The first monument on Pilot's Hill is in memory of six airmen who were flying a mission on May 10, l948. Their single-engine Norseman bush plane had left Sde Dov airbase in Tel Aviv in the morning hours on a bombing mission over the Arab village of Mahsir, visible down below in the Jerusalem Corridor.
For reasons that were never made clear, the plane crashed south of what is today Kiryat Ye'arim and all six airmen perished. A monument was created from the airplane's burnt remains, and a short walk from there stand five stone pillars with the names of all IAF personnel who fell in the line of duty since the foundation of the state.
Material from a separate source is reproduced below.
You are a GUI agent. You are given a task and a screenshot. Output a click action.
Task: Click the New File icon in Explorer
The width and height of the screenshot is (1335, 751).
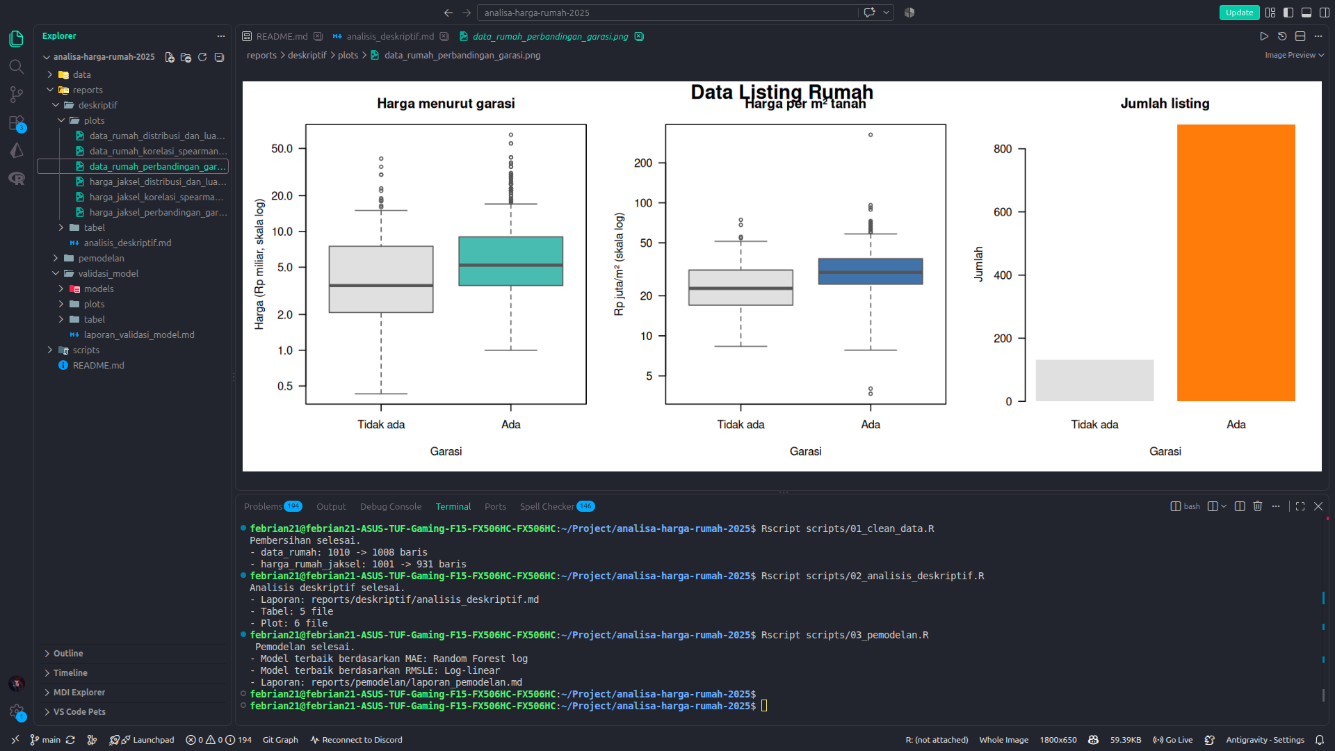[170, 57]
Six of the pilots listed on the pillars hailed from the Jezreel Valley kibbutz of Mishmar HaEmek, in whose fields the young low-flying pilot who crashed in l951 is buried.
The names of the kibbutz airmen are also engraved on a large monument standing on an extinct volcano above the community on the slopes of the Menashe Hills overlooking the valley. Here on Remembrance Day, kibbutz elders, their children and grandchildren gather on the volcanic rock-strewn hill for a memorial service.
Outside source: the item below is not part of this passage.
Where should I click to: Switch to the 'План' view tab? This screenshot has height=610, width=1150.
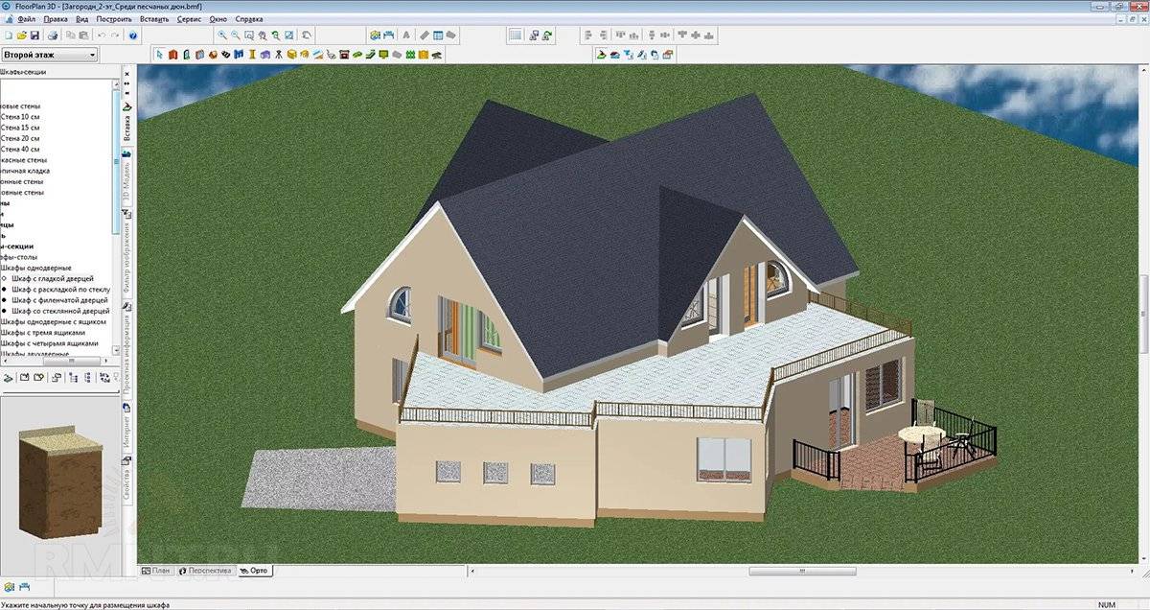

The Golan Heights is clearly visible from this vantage point, as is the Gilead range of mountains in Jordan. Two of the kibbutznik pilots, Hannan Aitan and Shaul Gilboa, were shot down and killed while flying over those areas so close to their home. Gilboa was brought down by Jordanian fire when on a patrol flight over the Jordan Valley in l968, and Aitan became one of the first casualties of the l973 Yom Kippur war when he was shot down over the Golan.
That morning Aitan had left his wife, young son and baby daughter in order to work in the kibbutz cotton fields that run almost to the fence surrounding the airbase. He would have driven past the lone grave surrounded by the only trees in that part of the valley, between the fields he was due to plow. A short time after beginning to plow, he was called to the other side of the fence where he exchanged his blue kibbutz work clothes for a pilot's flight suit. A very short time later he was shot down over the Golan, a casualty of war that the majority of his valley community was still unaware had broken out.
The names of the scores of men, women and children who died in wars or in accidents during military service are etched not only in the stone, but also in the hearts and minds of members of their community.